A Jimmy Rodgers record is playing in the background, and a light snow has fallen in Putnam Valley, New York, where John Cohen keeps a barn full of music, pictures, and memories. Now in his 70th year, the pioneering roots musician, critic, documentarian, recordist, photographer, filmmaker, enthusiast, and scholar is being treated to his first major photographic retrospective, " There Is No Eye. " The title is from Bob Dylan, who paid tribute to Cohen in the liner notes to Highway 61 Revisited.

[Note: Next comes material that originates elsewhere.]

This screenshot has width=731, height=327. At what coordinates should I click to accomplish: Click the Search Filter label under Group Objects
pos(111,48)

Opening at the Photographic Resource Center this Friday and scheduled to tour for a couple years, the exhibit is a window into one of the great musical and cultural journeys of the 20th century. A confidant to and co-conspirator of the Beats and abstract-expressionist painters and nascent folk revivalists who populated his corner of New York City in the late 1950s and early ’60s, Cohen captured the flowering of the young Bob Dylan, Red Grooms rolling a canvas across Third Avenue in a wheelbarrow, Jack Kerouac listening to himself on the radio, Robert Frank making Pull My Daisy. He ventured afield to discover the living embodiment of the ’20s and ’30s string-band music that had been championed by his vastly influential roots ensemble the New Lost City Ramblers. Among the musicians he encountered and photographed were Bill Monroe, the Stanley Brothers, Eck Robertson, and Roscoe Holcomb, who inspired Cohen’s deathless phrase " the high-lonesome sound. " That was also the title of Cohen’s most famous documentary, whose subject was Kentucky mountain music.

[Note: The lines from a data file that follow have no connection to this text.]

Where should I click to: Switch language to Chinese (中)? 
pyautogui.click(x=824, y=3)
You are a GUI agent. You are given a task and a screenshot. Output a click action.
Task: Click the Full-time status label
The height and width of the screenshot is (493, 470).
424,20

When I mention Holcomb, Cohen recalls, " To me the amazing thing is that he had no desire to be on the radio or to make records. That’s the odd part, because he brought all that intensity into his own life. And for his community, as much as they wanted to hear it. And as I say these words, I suddenly hear a terrible parallel to myself. "

So what catches his eye these days? " I don’t feel like repeating myself. I can’t get back to where we were in the early ’60s. That was an extraordinary time, for me at least. It was when Bob Dylan came to New York, Jack Kerouac was there, the abstract-expressionist painters were there — the convergence of all those forces. And me going off to Kentucky, and the Ramblers were forming. I’m living out in the country now. It’s pretty different. Each one of those different topics has become a major city within the city in the art world, and it wasn’t that way back then. "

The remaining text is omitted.